Giovedì 11 Ottobre 2018
INDAGINI PORDENONE Marius Lucian Haprian ha raccontato la sua verità sull'assassinio
INDAGINI
PORDENONE Marius Lucian Haprian ha raccontato la sua verità sull'assassinio del 48enne sacilese Alessandro Coltro. Si è difeso raccontando che voleva fare soltanto una rapina, che Coltro ha reagito e lui, temendo che avesse portato con sè un'arma, ha sparato. «Legittima difesa», afferma l'avvocato Antonio Favruzzo che lo ha assistito durante la confessione resa al sostituto procuratore Monica Carraturo e successivamente al gip Rodolfo Piccin.
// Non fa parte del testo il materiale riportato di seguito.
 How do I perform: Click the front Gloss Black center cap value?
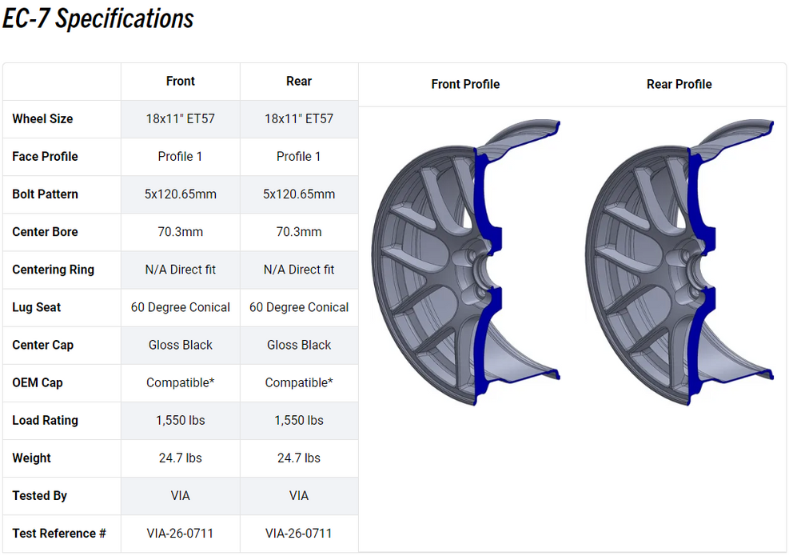pos(181,345)
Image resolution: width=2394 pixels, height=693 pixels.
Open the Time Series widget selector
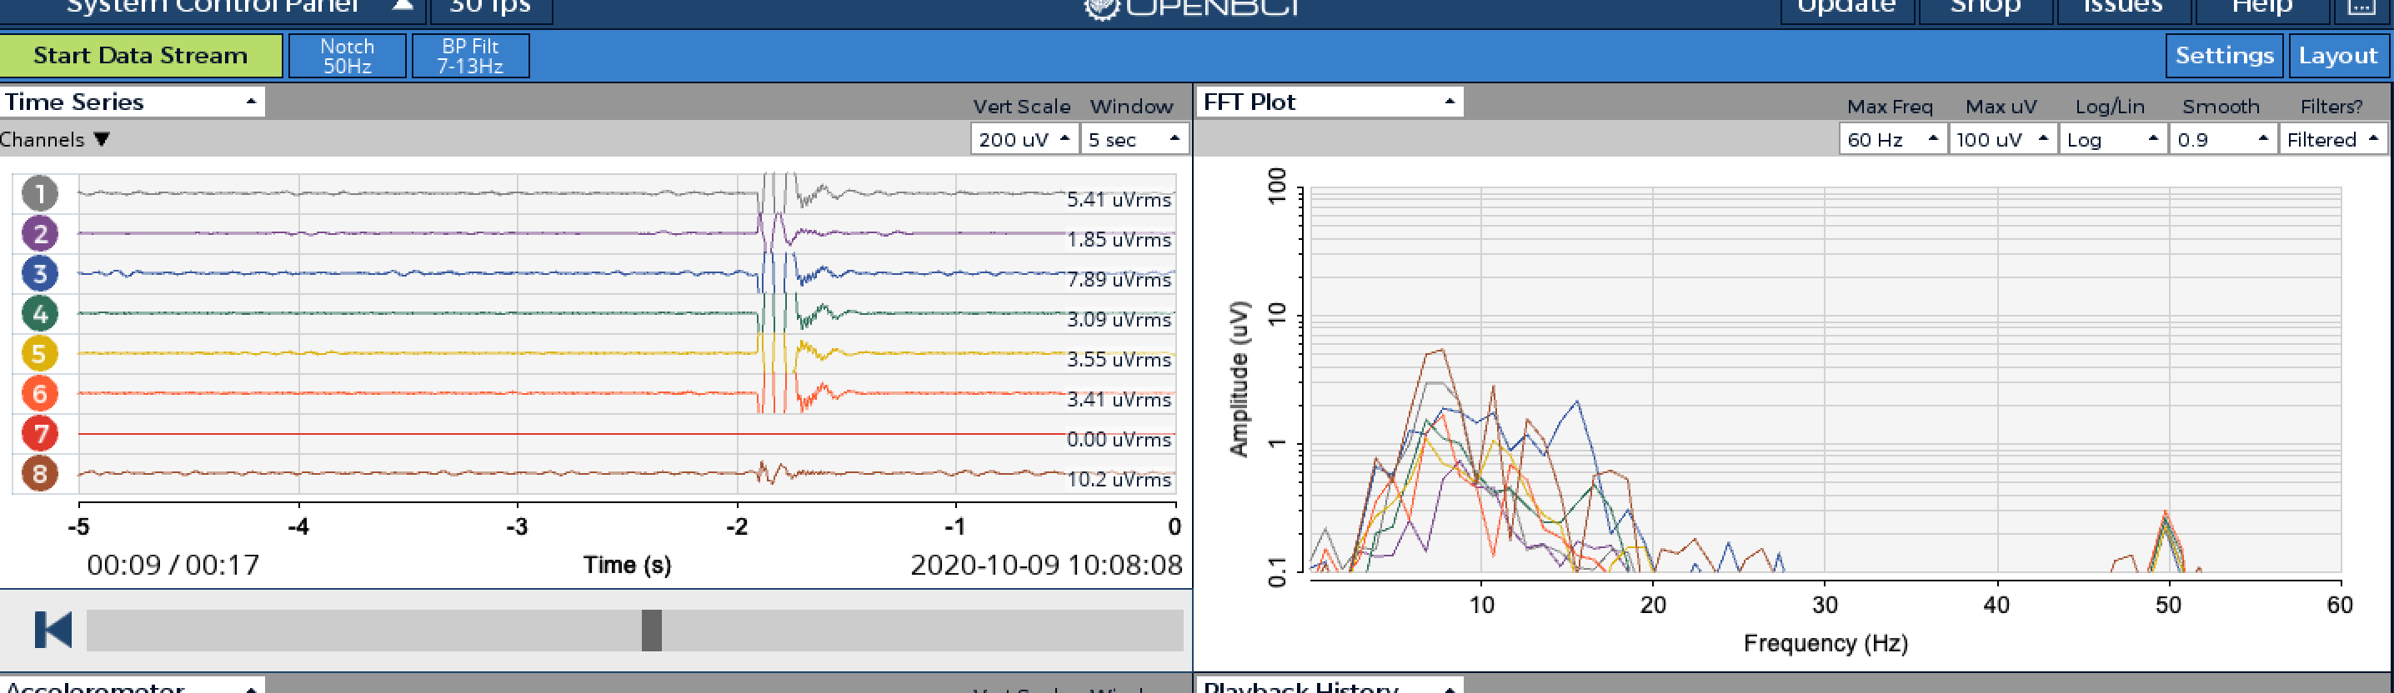(x=131, y=101)
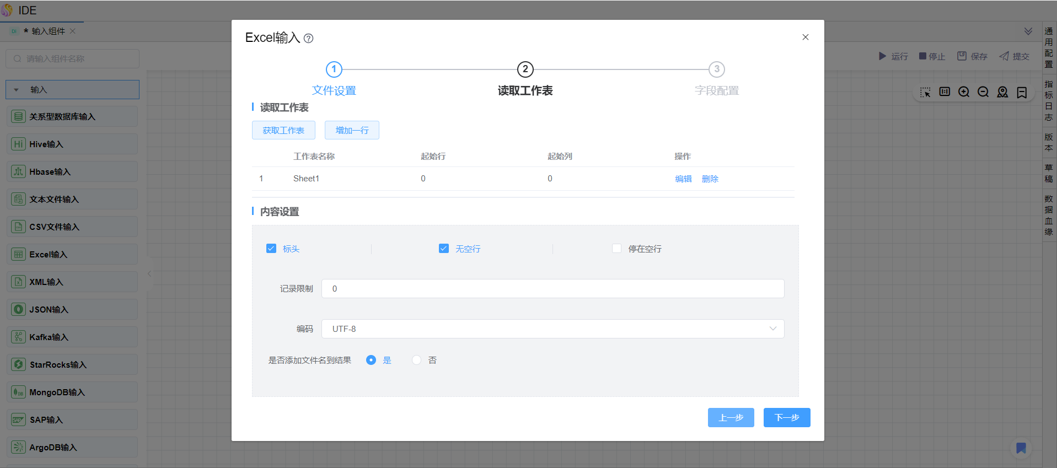The image size is (1057, 468).
Task: Click the 记录限制 input field
Action: point(552,289)

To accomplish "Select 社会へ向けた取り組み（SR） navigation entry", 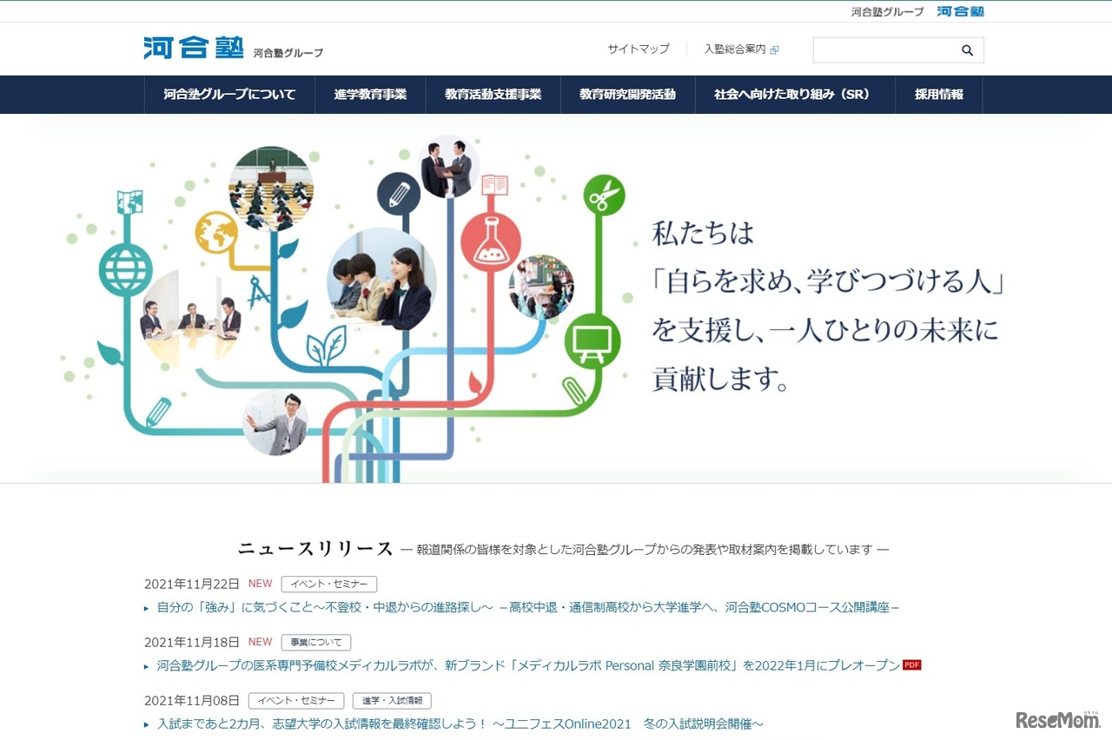I will tap(794, 95).
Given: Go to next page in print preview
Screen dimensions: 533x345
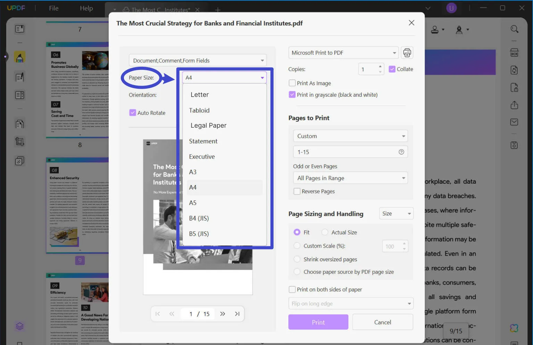Looking at the screenshot, I should pos(223,314).
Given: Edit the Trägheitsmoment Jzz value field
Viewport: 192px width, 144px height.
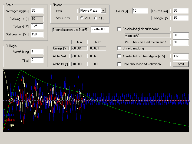Looking at the screenshot, I should [x=100, y=29].
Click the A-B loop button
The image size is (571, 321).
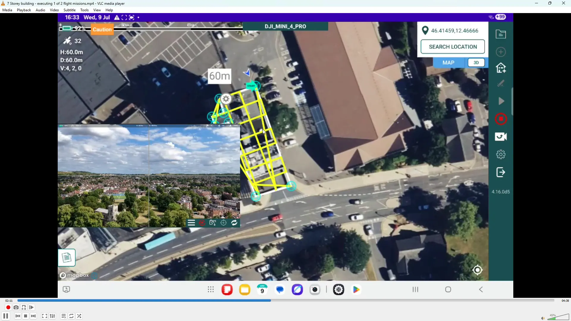24,308
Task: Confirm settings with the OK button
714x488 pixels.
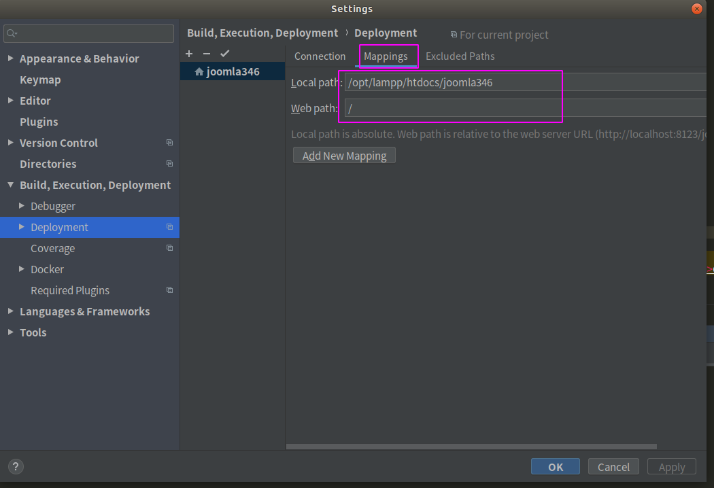Action: click(x=555, y=466)
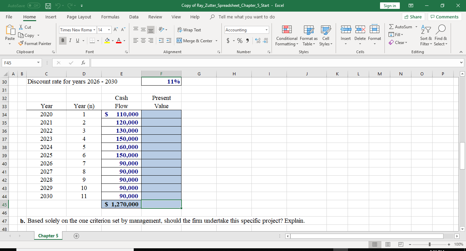Open the Accounting number format dropdown
Screen dimensions: 466x251
click(x=266, y=30)
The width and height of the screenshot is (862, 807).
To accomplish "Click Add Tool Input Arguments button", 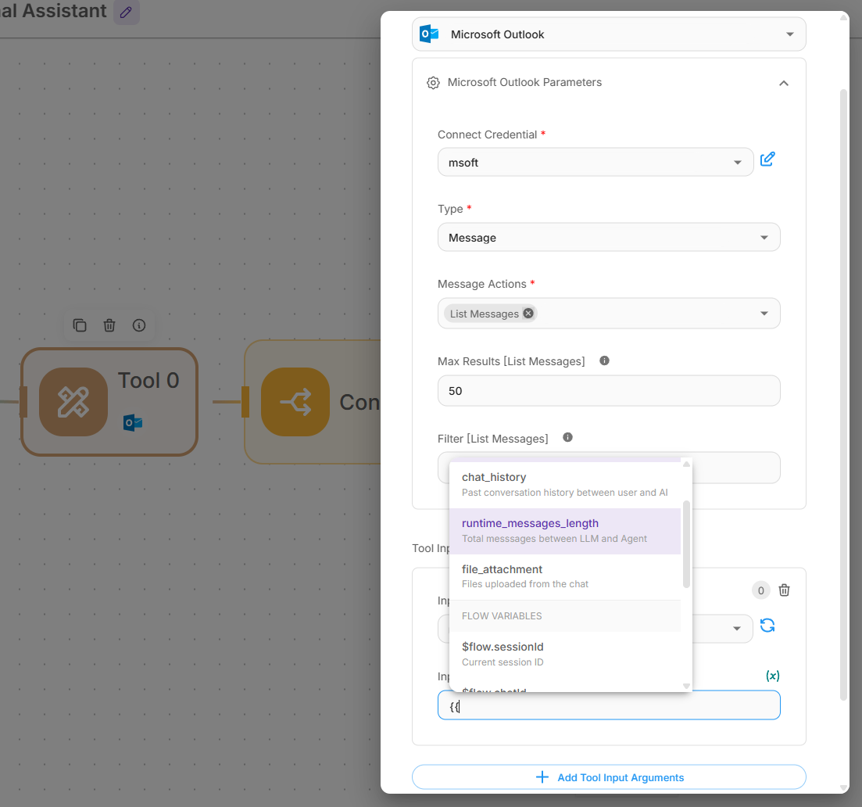I will [x=609, y=777].
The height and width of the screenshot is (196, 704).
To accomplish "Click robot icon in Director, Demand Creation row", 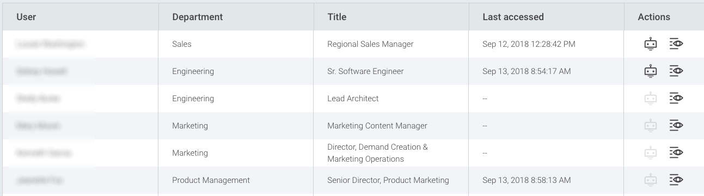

Ieri, alla luce della confessione-bis, il procuratore Raffaele Tito e il pm Carraturo si sono confrontati con i carabinieri del Reparto operativo di Pordenone, che assieme ai colleghi del Nucleo operativo di Sacile hanno risolto il caso nel giro di una decina di giorni. È stato fatto il punto sulle indagini. E sono stati disposti nuovi accertamenti per cercare riscontri alle dichiarazioni del pizzaiolo romeno che si trova in carcere con l'accusa di omicidio premeditato, rapina e porto di arma clandestina.
Saranno ascoltate nuovamente alcune persone già sentite a sommarie informazioni nelle fasi iniziali delle indagini e altre saranno convocate per la prima volta. C'è poi il capitolo delle perizie, a cominciare da quella balistica. Ai carabinieri del Ris di Parma saranno inviate la pistola Beretta calibro 22 con matricola abrasa che Haprian sostiene di aver acquistato genericamente a Napoli. Ci sono bossoli e ogive dei quattro colpi sparati contro la vittima (tutti in testa). E c'è il silenziatore. Bisognerà accertare se la sera del delitto Haprian lo aveva montato e se vi sono tracce di residui degli spari. Lui sostiene che aveva solo l'arma. Lo dice perchè è consapevole che l'aggravante della premeditazione è stata contestata anche per via del silenziatore?
La Procura vuole accertare ogni indicazione fornita da Haprian e, soprattutto, verificare se il pizzaiolo copre qualche complice. L'uomo, laureato in Psicologia, due anni trascorsi nella Legione straniera, potrebbe avere contatti in ambienti malavitosi. Del resto è riuscito a procurarsi una pistola a Napoli, pistola che poi ha avuto cura di seppellire sotto 30 centimetri di terra avvolgendola in un panno e infilandola in un sacchetto di plastica affinchè non si arrugginisse. Gli investigatori non credono nemmeno all'affare del Rolex. La testimonianza del commerciante di Sacile è stata convincente. È stato il primo a essere convocato in caserma dopo la scoperta dell'omicidio. L'uomo, dopo aver consegnato 15 mila euro all'amico Coltro convinto che li avrebbe scambiati con banconote di grossa taglia dietro un compenso di mille euro, non vedendo tornare il 48enne sacilese, era tornato a casa. Da Sacile ha cominciato a contattarlo telefonicamente. Una, due, tre volte. Poi ha continuato senza mai ricevere risposta per tutta la notte. Sono state le sue chiamate ad attirare l'attenzione dei carabinieri. È stato lui, con la sua collaborazione, a mettere gli inquirenti sulla giusta pista.